══ The data

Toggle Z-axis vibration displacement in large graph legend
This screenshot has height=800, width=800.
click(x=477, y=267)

════
══ The data

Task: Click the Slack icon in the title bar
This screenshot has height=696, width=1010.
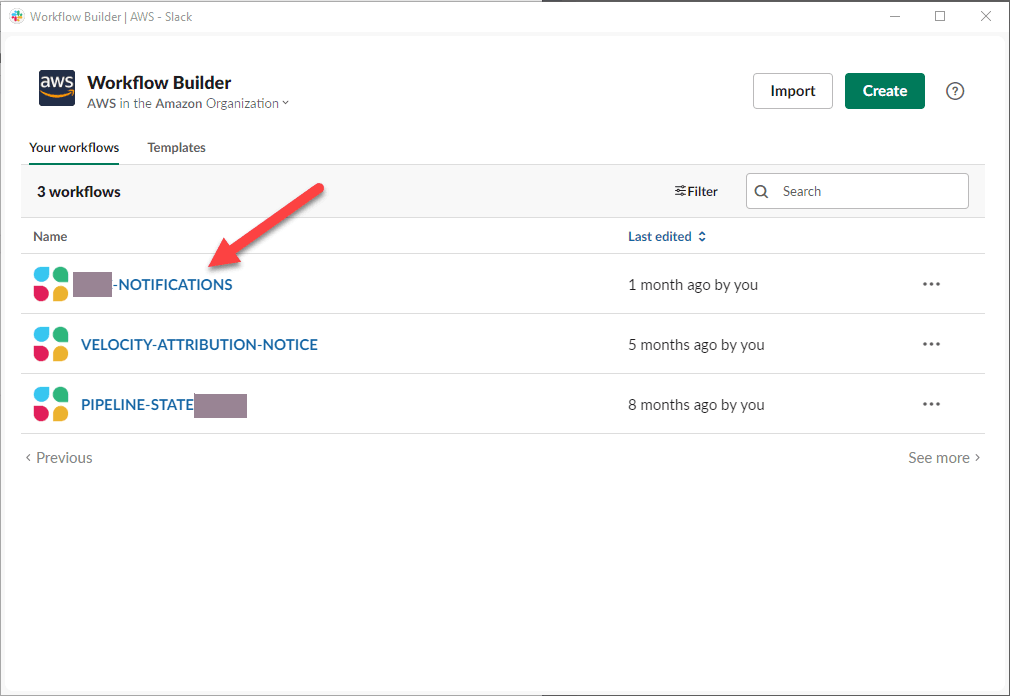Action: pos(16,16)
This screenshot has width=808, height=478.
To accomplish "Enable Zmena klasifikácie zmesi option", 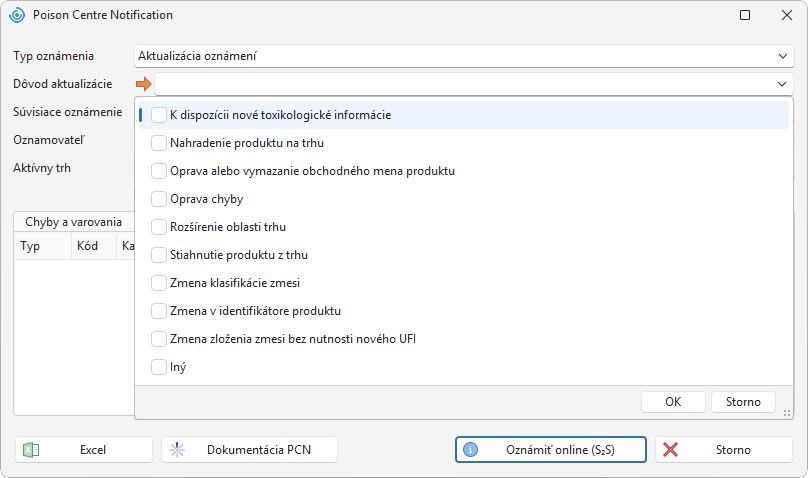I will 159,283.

════
══ The data

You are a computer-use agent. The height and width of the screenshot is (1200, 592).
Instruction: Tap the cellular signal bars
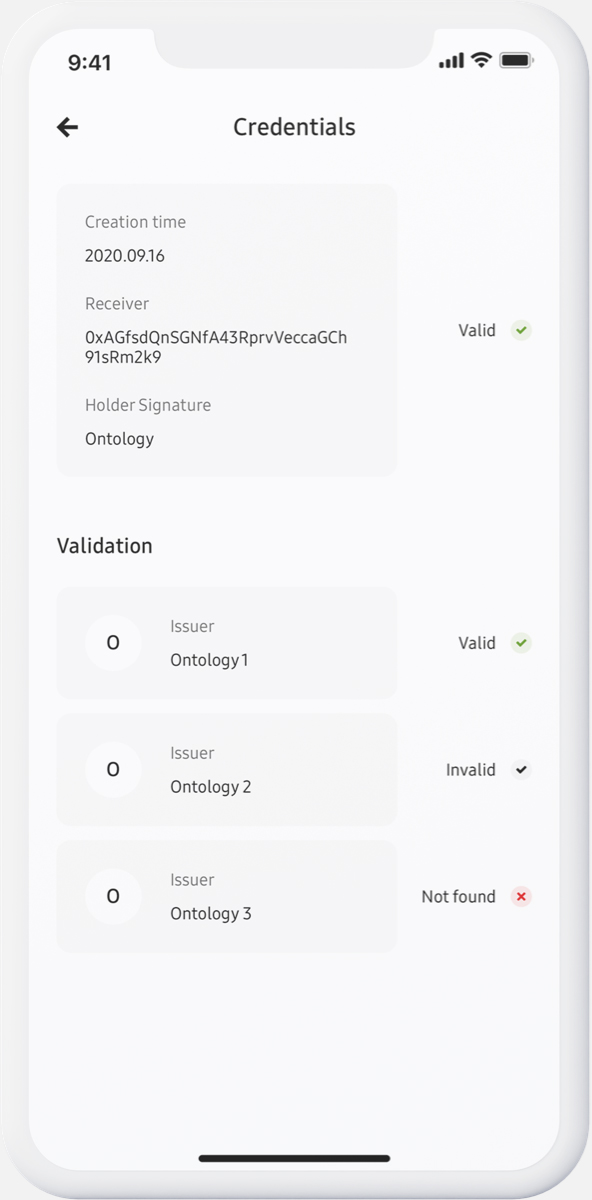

════

■ **What you should do**
All lines above between those holding "You are a computer-use" and "Instruction: Tap the cellular signal bars", inclusive, must be set down unchanged, and no other line may be included.

■ **Final answer**
You are a computer-use agent. The height and width of the screenshot is (1200, 592).
Instruction: Tap the cellular signal bars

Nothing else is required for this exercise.